Prisons : quelles garanties pour les droits fondamentaux des détenus ?

Deux ans après la décision de la Cour européenne des droits de l'homme (CEDH) qui avait condamné la France pour traitements inhumains ou dégradants en détention, la Commission nationale consultative des droits de l'homme (CNCDH) publie un avis sur le respect des droits fondamentaux en prison.

Couloir de la prison de Fresnes en 2009.
La CNCDH préconise la création d'un mécanisme de régulation carcérale qui interdise aux établissements pénitentiaires de dépasser un taux d'occupation de 100%. © Jacques Demarthon/AFP

La Commission nationale consultative des droits de l'homme (CNCDH) a remis, le 24 mars 2022, un avis sur l'effectivité des droits fondamentaux en prison. Selon la Commission, il est "urgent" d'agir pour le respect des droits des détenus dans les prisons françaises.

La CNCDH présente aussi des recommandations afin de lutter contre "le mal chronique", en France, de la surpopulation carcérale qui "s'inscrit dans un contexte de plusieurs décennies de politiques pénales de plus en plus sécuritaires".

Respecter les droits fondamentaux des personnes détenues

Le droit à la dignité et à l'intégrité physique et psychique

La CNCDH indique que l'enfermement est générateur de violences, physiques ou morales. L'administration pénitentiaire a, en effet, une double obligation envers les personnes détenues :

  • garantir leur sécurité ;
  • mobiliser tous les moyens afin de prévenir les violences entre détenus qui pourraient porter atteinte à leur sécurité.
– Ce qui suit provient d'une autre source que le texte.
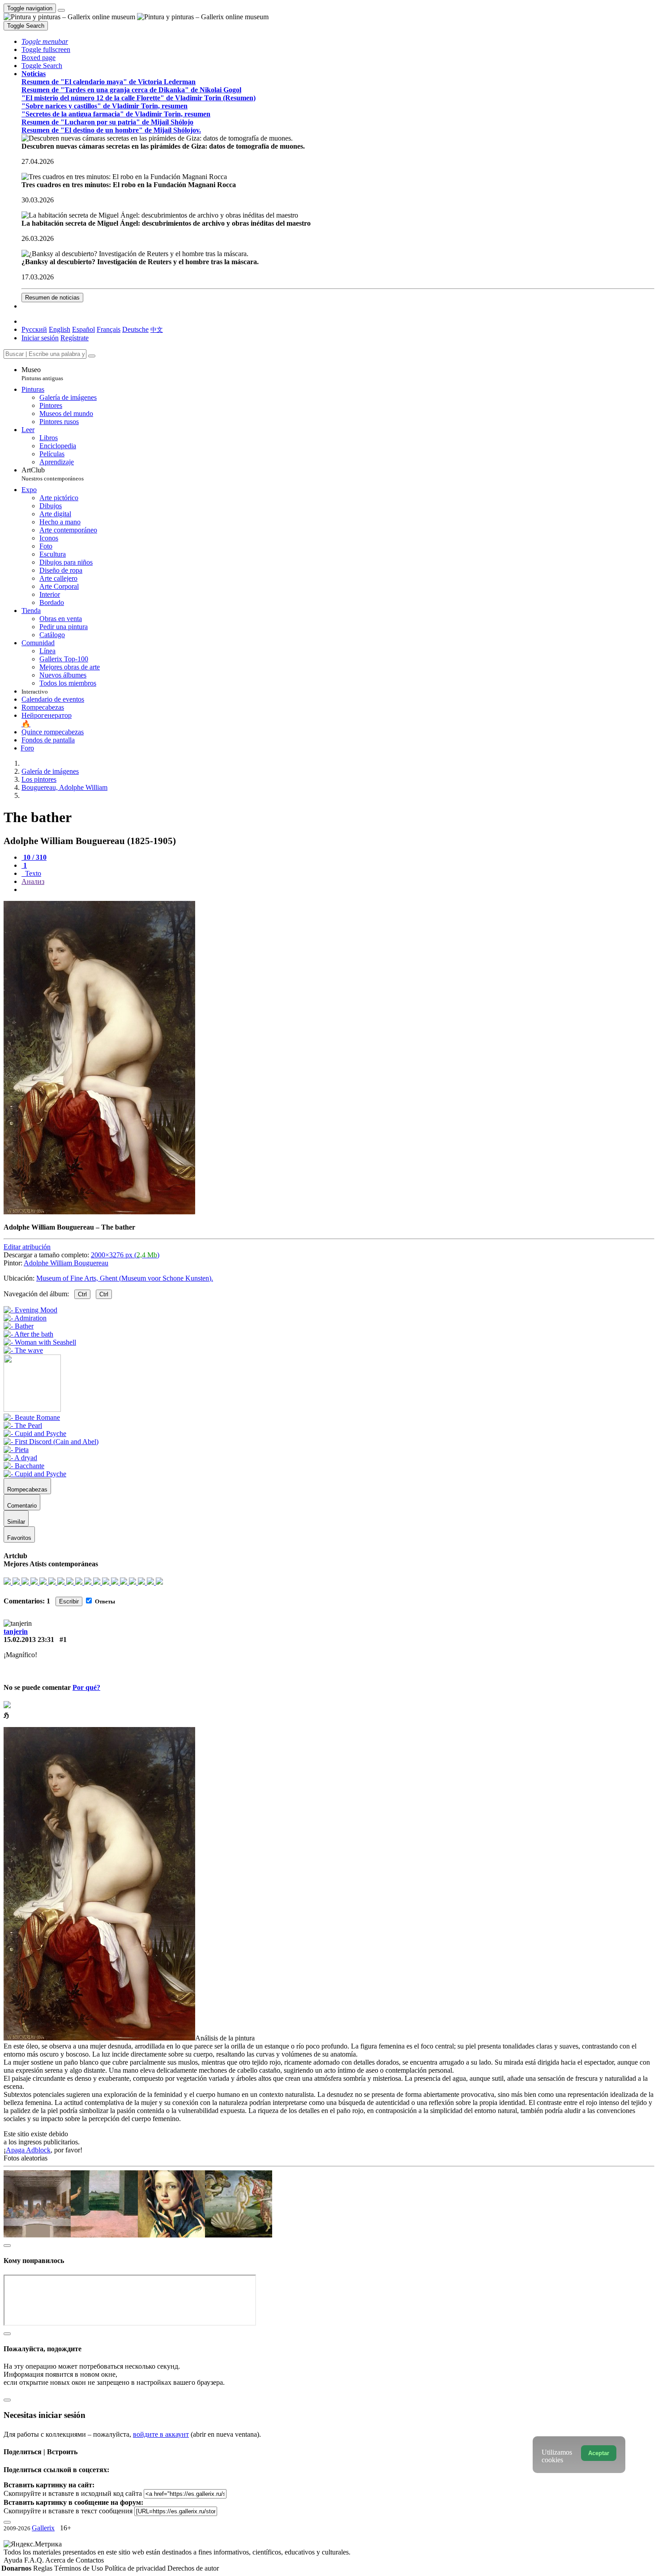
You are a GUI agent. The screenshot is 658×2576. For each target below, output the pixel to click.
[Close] (91, 356)
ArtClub (52, 474)
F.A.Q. (34, 2560)
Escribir (69, 1601)
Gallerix (43, 2528)
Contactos (90, 2560)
Selon la Commission, le droit à l'encellulement individuel, consacré depuis le xixe siècle, permettrait de respecter cette double obligation.

Le droit à des conditions matérielles de détention dignes

La CNCDH souligne aussi les conditions d'hygiène et de salubrité des prisons françaises : matelas au sol, manque de lumière et d'aération, présence de nuisibles, promiscuité...

Les autres droits fondamentaux des personnes détenues

La Commission rappelle par ailleurs les autres droits des personnes détenues :

  • le droit à la santé (accès rapide à des soins de qualité) ;
  • l'accès aux droits et à la justice (y compris le droit au recours) ;
  • le droit à la vie privée et familiale (correspondance électronique, conditions d'accueil au parloir, confidentialité des échanges) ;
  • le droit à la réinsertion (activités éducatives, créatives, se former et travailler, accès encadré à internet).

Enfin, la Commission recommande de rapprocher le droit du travail en détention du droit commun et d'augmenter les offres d'emploi et les rémunérations en détention.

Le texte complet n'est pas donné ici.